Sunday, August 16, 2015

New Chapter



I know I reference books a LOT by saying things like, "This is a new chapter in my life story," and I do this for two reasons. One: I love books, and two: it is the truest comparison I have ever found. When I read a fiction book, one chapter might find the character in a wonderful place surrounded by love. And the next chapter all hell has broken loose and the world is coming to an end.

My life has been like this. I had a normal, happy childhood for the most part. I had depression and anxiety in my early teens. Then, in my 18th year, I thought I had it all together. I loved my college classes, my part-time jobs were paying for everything, and I thought I knew what I wanted to do with the rest of my life. 

And then

Cancer.

That chapter of my life was way way way way way way to long. It was almost like a mini book within the story of my life. It was broken up into several sections or zones of my journey.

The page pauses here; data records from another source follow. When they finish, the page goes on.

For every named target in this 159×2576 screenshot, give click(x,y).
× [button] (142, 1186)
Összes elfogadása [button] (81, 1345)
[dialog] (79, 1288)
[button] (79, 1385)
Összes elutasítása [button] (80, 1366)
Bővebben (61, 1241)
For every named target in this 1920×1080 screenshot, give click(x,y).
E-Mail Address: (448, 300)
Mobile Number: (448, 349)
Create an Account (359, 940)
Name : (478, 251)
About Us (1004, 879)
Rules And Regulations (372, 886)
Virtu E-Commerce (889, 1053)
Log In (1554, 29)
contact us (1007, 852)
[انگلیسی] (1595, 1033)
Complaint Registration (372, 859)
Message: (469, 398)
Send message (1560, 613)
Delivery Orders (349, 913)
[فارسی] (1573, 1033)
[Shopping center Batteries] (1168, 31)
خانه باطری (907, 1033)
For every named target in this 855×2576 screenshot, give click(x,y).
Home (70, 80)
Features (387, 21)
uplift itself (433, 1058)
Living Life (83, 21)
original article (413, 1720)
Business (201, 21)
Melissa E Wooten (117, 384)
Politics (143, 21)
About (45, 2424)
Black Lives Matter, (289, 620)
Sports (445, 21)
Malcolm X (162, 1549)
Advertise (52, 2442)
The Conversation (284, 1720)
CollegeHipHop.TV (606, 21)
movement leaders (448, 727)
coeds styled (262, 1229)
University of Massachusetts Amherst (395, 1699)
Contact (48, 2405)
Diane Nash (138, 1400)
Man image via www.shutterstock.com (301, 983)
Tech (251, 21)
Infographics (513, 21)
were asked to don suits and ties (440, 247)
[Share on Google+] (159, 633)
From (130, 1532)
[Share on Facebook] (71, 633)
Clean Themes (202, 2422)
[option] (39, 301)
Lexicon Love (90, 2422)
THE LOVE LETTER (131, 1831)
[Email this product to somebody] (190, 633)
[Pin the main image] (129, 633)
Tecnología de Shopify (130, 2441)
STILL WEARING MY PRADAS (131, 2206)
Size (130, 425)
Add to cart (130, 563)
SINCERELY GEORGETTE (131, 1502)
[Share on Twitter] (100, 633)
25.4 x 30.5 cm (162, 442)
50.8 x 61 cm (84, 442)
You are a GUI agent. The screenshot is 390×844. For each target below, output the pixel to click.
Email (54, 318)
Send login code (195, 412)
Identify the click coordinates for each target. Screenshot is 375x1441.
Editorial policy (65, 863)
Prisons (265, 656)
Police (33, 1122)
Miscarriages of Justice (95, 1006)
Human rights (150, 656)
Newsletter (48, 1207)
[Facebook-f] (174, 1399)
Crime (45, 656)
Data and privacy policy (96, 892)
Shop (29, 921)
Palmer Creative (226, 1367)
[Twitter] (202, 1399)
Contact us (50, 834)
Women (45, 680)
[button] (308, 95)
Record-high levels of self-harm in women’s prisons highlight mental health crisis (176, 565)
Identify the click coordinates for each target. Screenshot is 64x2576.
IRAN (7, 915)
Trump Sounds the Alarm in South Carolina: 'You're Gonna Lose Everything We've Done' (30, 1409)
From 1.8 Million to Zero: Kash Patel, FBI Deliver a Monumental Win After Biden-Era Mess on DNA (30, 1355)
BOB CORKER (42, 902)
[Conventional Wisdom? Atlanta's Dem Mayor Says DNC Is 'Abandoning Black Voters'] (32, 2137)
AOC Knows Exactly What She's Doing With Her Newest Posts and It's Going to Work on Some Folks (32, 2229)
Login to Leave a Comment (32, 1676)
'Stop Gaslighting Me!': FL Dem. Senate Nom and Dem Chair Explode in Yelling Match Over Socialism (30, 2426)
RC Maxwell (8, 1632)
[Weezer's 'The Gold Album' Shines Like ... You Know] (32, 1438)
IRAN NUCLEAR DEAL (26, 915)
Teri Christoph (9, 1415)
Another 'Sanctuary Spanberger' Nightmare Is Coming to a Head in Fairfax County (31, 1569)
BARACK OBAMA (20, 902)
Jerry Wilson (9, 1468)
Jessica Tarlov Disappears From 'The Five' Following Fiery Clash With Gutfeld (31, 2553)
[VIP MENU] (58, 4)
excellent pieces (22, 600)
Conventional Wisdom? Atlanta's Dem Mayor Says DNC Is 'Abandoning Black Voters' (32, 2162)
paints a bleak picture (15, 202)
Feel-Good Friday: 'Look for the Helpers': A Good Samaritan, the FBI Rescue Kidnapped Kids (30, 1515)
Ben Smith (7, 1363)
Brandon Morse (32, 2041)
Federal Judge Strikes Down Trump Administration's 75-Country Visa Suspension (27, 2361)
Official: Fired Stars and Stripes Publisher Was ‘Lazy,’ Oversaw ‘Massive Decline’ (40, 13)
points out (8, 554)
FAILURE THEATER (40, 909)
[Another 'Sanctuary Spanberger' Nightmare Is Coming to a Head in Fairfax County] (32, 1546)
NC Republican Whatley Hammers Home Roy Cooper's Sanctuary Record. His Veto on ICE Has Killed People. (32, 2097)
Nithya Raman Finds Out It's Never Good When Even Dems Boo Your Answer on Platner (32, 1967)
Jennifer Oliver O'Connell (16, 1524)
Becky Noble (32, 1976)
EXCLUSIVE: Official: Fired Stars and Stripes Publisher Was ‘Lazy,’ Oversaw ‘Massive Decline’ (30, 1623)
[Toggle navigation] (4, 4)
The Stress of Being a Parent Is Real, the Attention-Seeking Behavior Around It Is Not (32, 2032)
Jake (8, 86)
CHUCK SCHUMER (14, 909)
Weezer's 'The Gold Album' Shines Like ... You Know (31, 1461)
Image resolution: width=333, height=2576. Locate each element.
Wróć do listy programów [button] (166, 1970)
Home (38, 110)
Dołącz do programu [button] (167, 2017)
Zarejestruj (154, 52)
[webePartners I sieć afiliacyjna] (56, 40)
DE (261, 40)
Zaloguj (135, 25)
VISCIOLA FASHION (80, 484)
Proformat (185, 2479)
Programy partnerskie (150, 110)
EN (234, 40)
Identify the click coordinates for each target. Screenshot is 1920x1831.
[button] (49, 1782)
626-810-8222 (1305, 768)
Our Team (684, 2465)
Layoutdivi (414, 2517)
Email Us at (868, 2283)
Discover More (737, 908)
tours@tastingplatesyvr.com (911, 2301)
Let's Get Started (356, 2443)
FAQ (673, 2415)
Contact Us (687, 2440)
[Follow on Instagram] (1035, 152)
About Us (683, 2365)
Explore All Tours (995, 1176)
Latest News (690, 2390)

Why am I telling you all this? Because I now, at last feel like that chapter is over. I know I said that before, but maybe it is because I have at last started the next chapter. I am out of state, four and a half hours from home, at a college to finish my education. I am in the place I could only dream about two years ago.

I remember thinking, "I will never be done with cancer. I will never go off to school. I will never catch up with my friends." Such thoughts should not have been there. Oh, dear self, how I wish I could tell you how amazing your life will so soon be! How it was so worth the fight to be here! How you were not one bit homesick or sad when your mom left. You will only cried happy tears because today has come at last.

Happy tears are a great change.

The next chapter has begun with a smashing start.